Work required
Your output should be the lines from the start of the data through the line containing "Allow all (1223, 2185)", exactly and nothing more.

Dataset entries

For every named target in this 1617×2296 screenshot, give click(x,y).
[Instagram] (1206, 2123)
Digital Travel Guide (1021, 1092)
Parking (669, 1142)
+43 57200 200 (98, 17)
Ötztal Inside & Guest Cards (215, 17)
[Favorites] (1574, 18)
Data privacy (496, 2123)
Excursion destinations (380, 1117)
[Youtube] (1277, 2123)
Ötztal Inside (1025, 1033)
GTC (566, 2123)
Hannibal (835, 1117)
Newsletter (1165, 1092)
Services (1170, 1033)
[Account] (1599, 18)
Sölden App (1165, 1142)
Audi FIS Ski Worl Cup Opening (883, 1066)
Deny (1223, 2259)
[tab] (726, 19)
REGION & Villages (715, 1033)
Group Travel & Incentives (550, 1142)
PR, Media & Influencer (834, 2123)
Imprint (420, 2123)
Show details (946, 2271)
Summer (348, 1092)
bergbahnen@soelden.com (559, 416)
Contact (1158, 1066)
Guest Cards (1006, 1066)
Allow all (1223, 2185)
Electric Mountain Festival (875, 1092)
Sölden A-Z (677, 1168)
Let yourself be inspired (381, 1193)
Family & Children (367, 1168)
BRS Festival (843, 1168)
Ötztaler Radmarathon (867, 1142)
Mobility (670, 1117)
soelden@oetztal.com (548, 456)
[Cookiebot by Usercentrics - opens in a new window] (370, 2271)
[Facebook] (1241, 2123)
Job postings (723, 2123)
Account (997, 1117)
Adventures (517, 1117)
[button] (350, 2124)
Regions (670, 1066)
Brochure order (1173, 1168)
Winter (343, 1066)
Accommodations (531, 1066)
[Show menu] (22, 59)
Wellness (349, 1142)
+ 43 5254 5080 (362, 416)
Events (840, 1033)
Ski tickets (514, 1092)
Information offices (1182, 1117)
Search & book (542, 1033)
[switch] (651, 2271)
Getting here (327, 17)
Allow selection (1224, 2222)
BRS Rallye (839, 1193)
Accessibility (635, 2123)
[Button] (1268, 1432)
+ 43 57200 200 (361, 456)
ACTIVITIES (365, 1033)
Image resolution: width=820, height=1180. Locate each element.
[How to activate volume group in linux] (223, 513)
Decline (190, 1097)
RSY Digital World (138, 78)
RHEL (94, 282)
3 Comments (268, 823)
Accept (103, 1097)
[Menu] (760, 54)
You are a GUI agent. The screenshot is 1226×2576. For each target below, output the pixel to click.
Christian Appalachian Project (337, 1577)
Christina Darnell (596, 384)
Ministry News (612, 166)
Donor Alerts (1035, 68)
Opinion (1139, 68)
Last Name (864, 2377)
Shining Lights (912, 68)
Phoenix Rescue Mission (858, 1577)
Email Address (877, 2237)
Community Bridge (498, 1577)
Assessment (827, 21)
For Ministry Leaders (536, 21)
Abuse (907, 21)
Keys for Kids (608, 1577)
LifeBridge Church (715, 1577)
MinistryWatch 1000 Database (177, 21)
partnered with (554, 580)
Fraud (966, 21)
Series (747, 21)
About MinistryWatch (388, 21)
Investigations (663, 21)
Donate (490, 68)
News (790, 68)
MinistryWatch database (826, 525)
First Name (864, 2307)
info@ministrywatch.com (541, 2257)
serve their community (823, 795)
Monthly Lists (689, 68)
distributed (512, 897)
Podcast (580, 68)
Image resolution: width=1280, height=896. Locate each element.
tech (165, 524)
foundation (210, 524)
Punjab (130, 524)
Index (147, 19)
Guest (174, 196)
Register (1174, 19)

Answer section
For every named target in this 1617×2296 screenshot, give click(x,y).
[Instagram] (1206, 2123)
Digital Travel Guide (1021, 1092)
Parking (669, 1142)
+43 57200 200 (98, 17)
Ötztal Inside & Guest Cards (215, 17)
[Favorites] (1574, 18)
Data privacy (496, 2123)
Excursion destinations (380, 1117)
[Youtube] (1277, 2123)
Ötztal Inside (1025, 1033)
GTC (566, 2123)
Hannibal (835, 1117)
Newsletter (1165, 1092)
Services (1170, 1033)
[Account] (1599, 18)
Sölden App (1165, 1142)
Audi FIS Ski Worl Cup Opening (883, 1066)
Deny (1223, 2259)
[tab] (726, 19)
REGION & Villages (715, 1033)
Group Travel & Incentives (550, 1142)
PR, Media & Influencer (834, 2123)
Imprint (420, 2123)
Show details (946, 2271)
Summer (348, 1092)
bergbahnen@soelden.com (559, 416)
Contact (1158, 1066)
Guest Cards (1006, 1066)
Allow all (1223, 2185)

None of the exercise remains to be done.